[Task statement] Return every record verbatim, omitting all pictures.

[Data provided]
BEGIN
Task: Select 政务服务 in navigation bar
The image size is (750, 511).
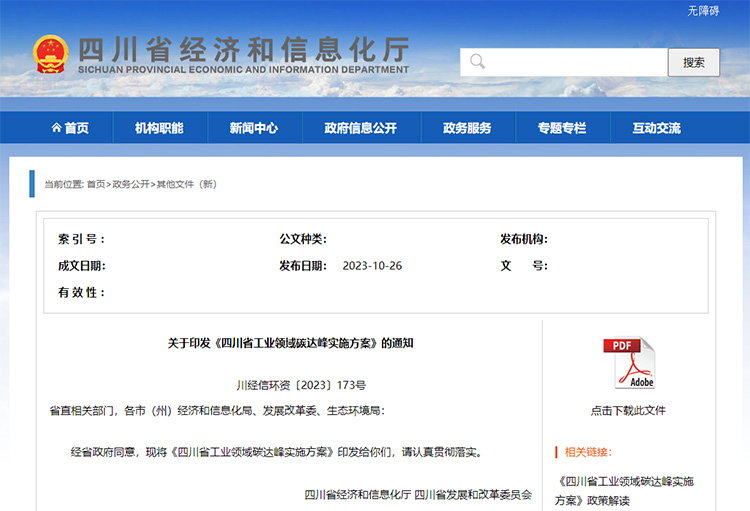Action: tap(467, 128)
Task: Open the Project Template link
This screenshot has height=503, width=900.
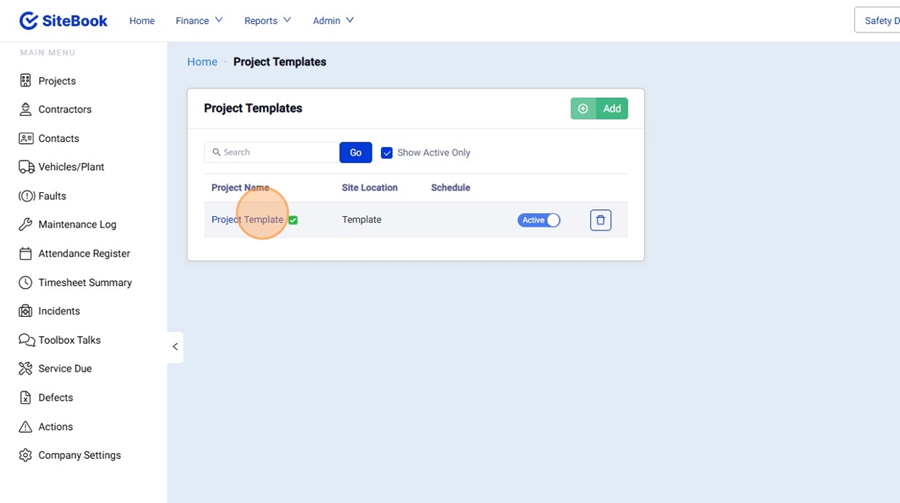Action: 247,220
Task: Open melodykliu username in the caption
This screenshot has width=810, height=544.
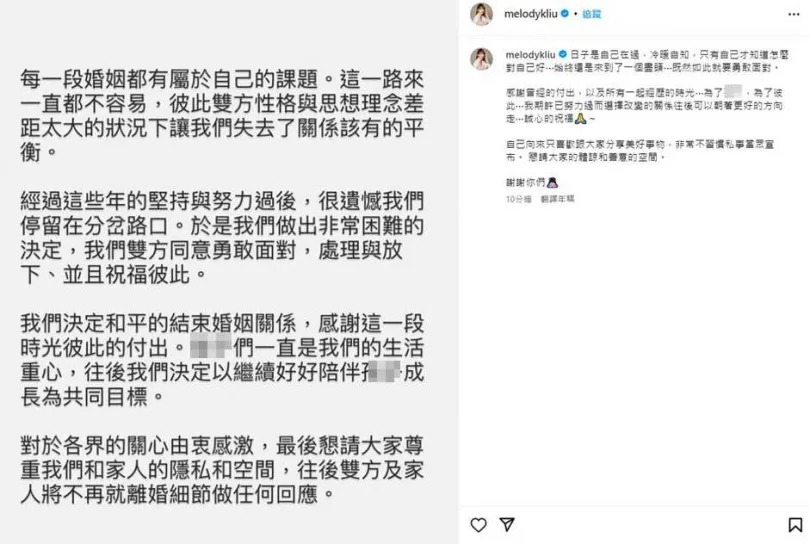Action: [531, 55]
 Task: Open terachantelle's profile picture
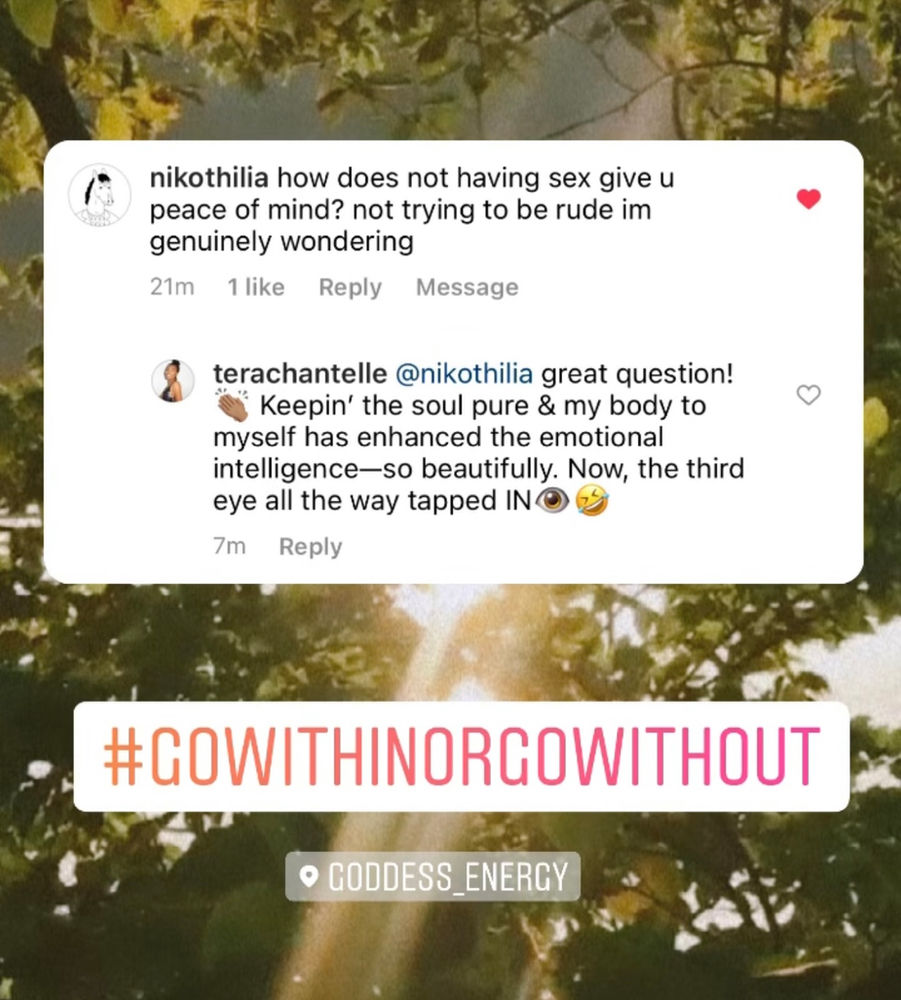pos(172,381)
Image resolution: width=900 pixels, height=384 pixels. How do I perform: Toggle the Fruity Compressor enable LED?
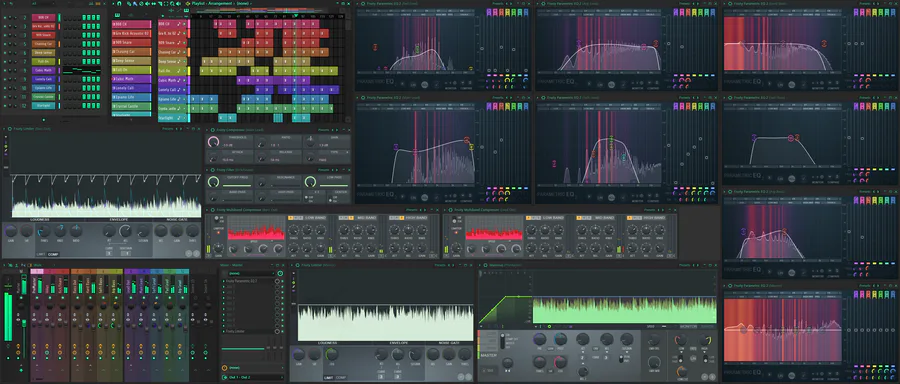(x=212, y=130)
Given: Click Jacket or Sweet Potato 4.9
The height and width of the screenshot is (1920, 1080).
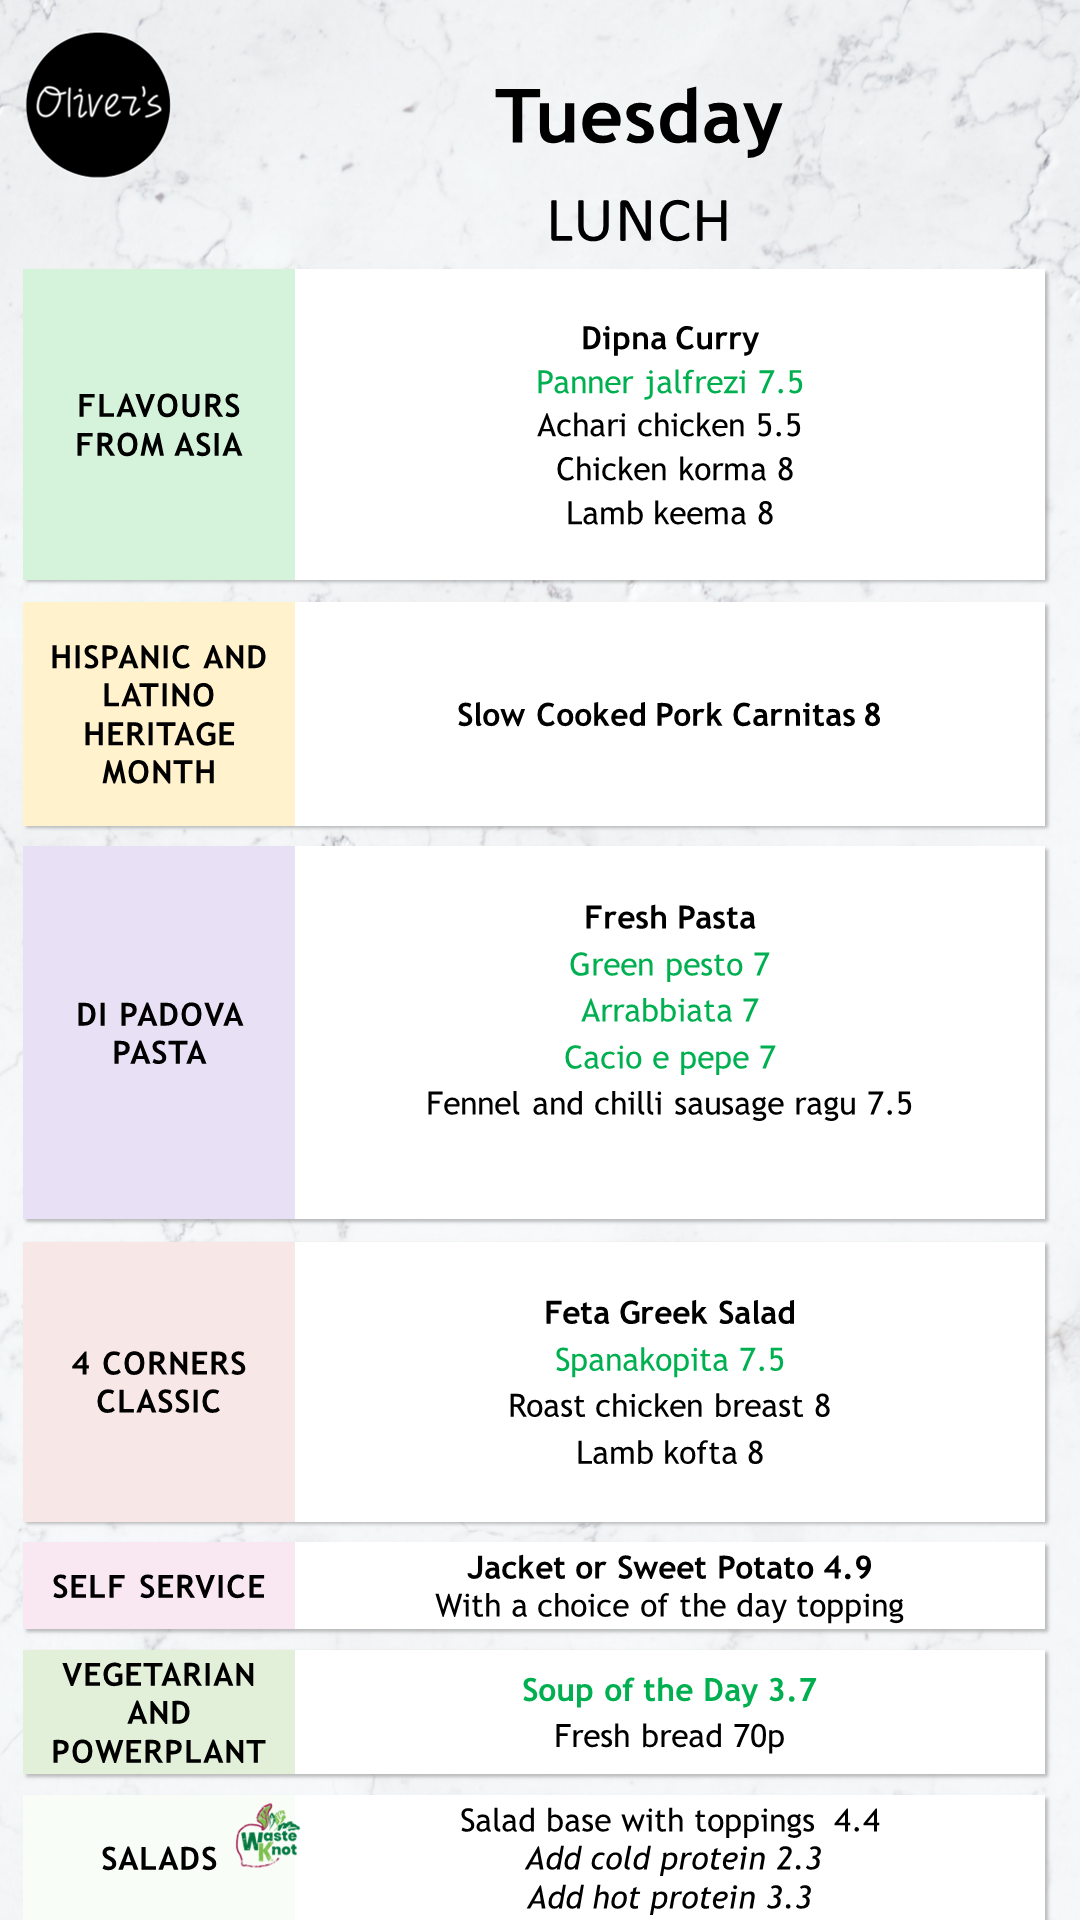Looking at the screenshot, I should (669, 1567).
END
[Result for this exercise]
Task: Select 政务服务 in navigation bar
The image size is (750, 511).
Action: tap(467, 128)
Task: Open the Project Template link
This screenshot has height=503, width=900.
Action: 247,220
Task: Open melodykliu username in the caption
This screenshot has width=810, height=544.
Action: [531, 55]
 Task: Open terachantelle's profile picture
pos(172,381)
Image resolution: width=900 pixels, height=384 pixels. How do I perform: Toggle the Fruity Compressor enable LED?
(x=212, y=130)
Given: Click Jacket or Sweet Potato 4.9
The height and width of the screenshot is (1920, 1080).
Looking at the screenshot, I should (669, 1567).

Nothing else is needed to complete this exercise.